Nossa vida social segue sendo uma complexa malha, tecida de fatos, situações, acontecimentos, em profusão, do âmbito internacional ao local, a nos desafiar, incessantemente. Complexidade que pode assemelhar-se às manifestações de uma enorme biodiversidade, inclusive de árvores de todo tipo, e podendo servir para os mais distintos fins. Em semelhante clima, são consideráveis as chances de confusão, com graves consequências. Diante de cenários protagonizados por forças antagônicas, há quem interesse “vender” veneno como se fora remédio… Importa ter critérios que balizem as escolhas. Não é a sedutora embalagem do “remédio”, a ser tomada como critério de verdade; mas, antes, a qualidade do fruto dessa ou daquela árvore…
Num exacerbado contexto de enfrentamento de projetos antagônicos de sociedade, importa manter-nos atentos às astúcias dos setores dominantes, para quem deve prevalecer a insânia dos argumentos de força, a sobrepujar a arma da crítica: aqui abundam os casos ilustrativos, recentes e menos recentes (a exemplo do massacre do Afeganistão, do Iraque, da “libertação” da Líbia, das esdrúxulas relações Israel-Palestina, dentre tantos outros… Aqui a razão da força segue soberana. Mas, até quando?
Nos Estados Unidos e na Europa, regiões duramente impactadas pela crise devastadora, os respectivos governos, em aliança com o grande capital, seguem fazendo valer os interesses do Mercado, à revelia e contra imensas maiorias de Trabalhadores e Trabalhadoras em situação de desespero. Na Mãe-África, o conluio Estado e Mercado segue a infelicitar parcelas crescentes das populações, reféns das manobras e da exploração devastadora praticadas contra a Natureza e contra as maiorias daquelas Gentes, a verem suas riquezas cada vez mais depredadas pela avidez de lucro e dos necrófilos projetos das forças dominantes. Na América Latina e no Caribe, gemem territórios e populações, sob as patas do mesmo império. Até quando?

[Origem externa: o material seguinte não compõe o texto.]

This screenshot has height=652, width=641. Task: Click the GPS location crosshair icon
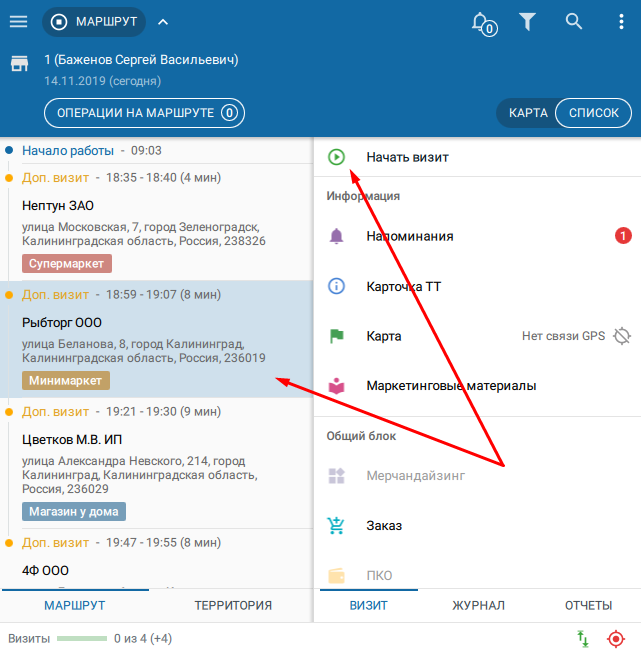point(622,336)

No âmbito nacional, não menos desafiadoras são a sucessão de ocorrências graves, de um lado, e, de outro, a forma de enfrenta-las. Quanto à interminável sucessão, podemos observar: crescente agressão ao Planeta (os famigerados megaprojetos, inclusive os relativos à Transposição de águas do rio São Francisco, as hidrelétricas, como a de Belo Monte, e usinas nucleares, os procedimentos deletérios do agronegócio); os crimes contra a vida dos povos do campo, indígenas, quilombolas, das águas e das florestas, das mulheres, dos jovens, das crianças e adolescentes; criminalização dos movimentos sociais populares, não realização de reformas estruturantes (reforma agrária, demarcação e regularização das terras indígenas e quilombolas…); remanescente trabalho escravo nos albores do século XXI, tráfico de pessoas, de armas e de drogas; crescente precarização das condições de trabalho; aviltamento dos valores republicanos; desproporcional interferência negativa da mídia comercial na grade de valores de imensas parcelas da população (já havendo quem a essa mídia se refira como “meios de manipulação de massa”); os inaceitáveis índices de desigualdade social… quanta coisa mais a ressaltar como meros exemplos ilustrativos! Por outro lado, cumpre sublinhar um risco grave e desafiante: o de nos contentarmos com atacar, uma por uma, tais ocorrências, ignorando ou subestimando o potencial de seu entrelaçamento, tornando, por isso mesmo, impossível superá-las por meio de ações isoladas, no varejo. Donde a necessidade e a urgência de despertar-nos para embates que tenham bem presente a raiz dos problemas, não tanto seus efeitos…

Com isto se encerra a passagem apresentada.